There's a Rite Aid on Blue Heron Boulevard, about a mile west of the bridge to Singer Island. It's the only drug store that I've ever seen that has a parking space in front of the drug store, with a sign that says, "This Parking Space Reserved for Riveara Beach Police Department."

You can either feel at-risk, or protected by that, but, I believe its a belweather of the community landscape, not the attentiveness to safety of Rite Aid, or the community. In fact, I'd be willing to bet that Rite Aid is more interested in protecting its assets, with customers not being one of them.
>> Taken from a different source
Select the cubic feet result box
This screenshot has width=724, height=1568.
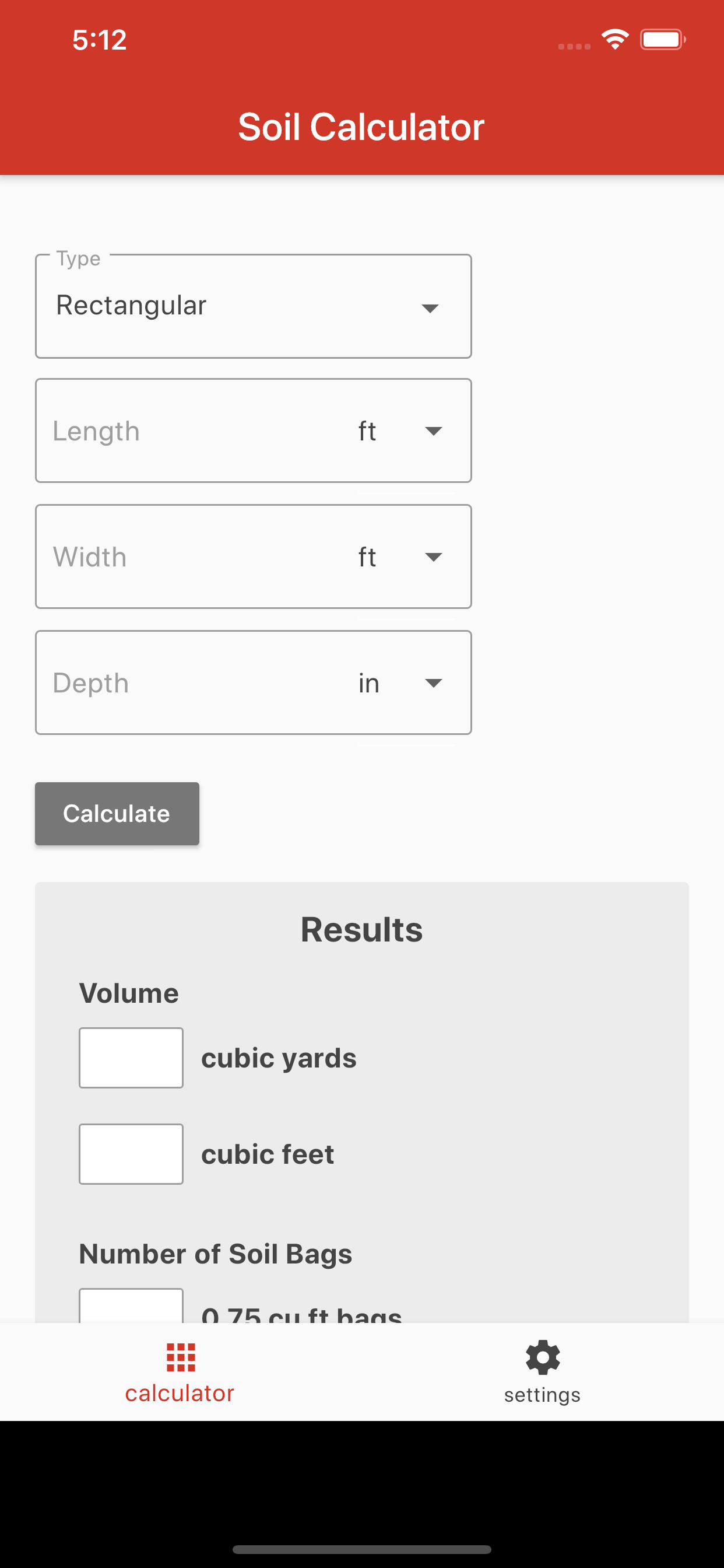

Personally, we avoid Blue Heron Boulevad at all expense. If that were the type of vacation destination that we wanted to visit (or route to/from our vacation destination), we'd go to Newark,NJ or Detroit, MI, and I have no desire of going to anyone of them.


----------



## Quilter (Mar 3, 2018)

The area has changed considerably since we began visiting OP in 2000.

When Ocean Pointe first opened the area was in a transition.   Friends who visited during the earliest of construction (pre 2000) said they saw prostitution activity at the end of the road at the inlet.   Nowadays that area is populated with fishermen and walkers enjoying the sun and newly updated inlet pathway.

Our first trip was in 2000.   Marriott directions to the resort had you get off at PGA and come south to the resort.   They even routed you by the Sailfish Marina and not by the rundown Ocean Mall area.   The old Ocean Mall has since been torn down and completely rebuilt.   We freely walk the neighborhoods from the Inlet up to the area of the State Park.

Another of our favorite daytime walks (from both Ocean Pointe and Oceana Palms) is to cross the Blue Heron Bridge and make our way to Pelican Cafe on US 1.  It's roughly 2.5 miles each way.   We go past the Publix, by the marina and along Lake Shore Drive past another marina and through the park.   Broadway is only a couple blocks west and runs parallel.   I wouldn't want to walk along Broadway.    We get brunch on their outdoor patio and then walk back.  

During the day we easily use Blue Heron to get to 95.   We'll even use Congress to get to the Airport.   Australian Avenue to get to West Palm Beach.   Night time is different.   Depends on time of evening.   Mostly we'd use 95 and exit on Blue Heron.   There was a time we wouldn't use Blue Heron at night and go on to PGA.  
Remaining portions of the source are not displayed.